Friday, February 20, 2009

Politics: So That's Why I Like David Brooks!

TORONTO, ONTARIO - For some time now, I've been surprised how often I listen to New York Times columnist David Brooks and think he has a good point even when I disagree with him--and I don't always disagree with him. The conservative Brooks appears each Friday with liberal E.J. Dionne on National Public Radio's All Things Considered and with liberal Mark Shields on the Public Broadcasting Service's News Hour with Jim Lehrer, and sometimes on other programs as well.
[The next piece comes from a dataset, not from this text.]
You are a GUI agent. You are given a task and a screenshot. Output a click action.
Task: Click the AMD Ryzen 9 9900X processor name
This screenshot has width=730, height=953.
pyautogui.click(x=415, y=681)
Today, Brooks finally made it really obvious why I can stand him. In his appearance on All Things Considered, he responded to a question about the Obama's housing plan by explaining the Republican position, but then saying this:
I guess my counter-argument would be that we are not only individuals. We have a system--a system we all share. And the system right now is so unsteady that we have no individual responsibility in our own system because the economy is so unsteady. Sometimes, if you deserve a job, you get laid off, and if you don't deserve a job, you don't get laid off. The government's fundamental responsibility right now is to make sure that the system is stable.
In other words, David Brooks understands the need for balance between individualism and communal responsibility. If things are too out of balance, then not even basic conservative principles work anymore.

Just on Monday, this blog focused on how Barack Obama understands the same point from the liberal perspective. David Brooks has now made it clear that he understands it from the conservative perspective, and not only that, but he sees it as essential to his own conservative viewpoints being applicable. His world view requires a degree of balance just as much as Barack Obama's world view.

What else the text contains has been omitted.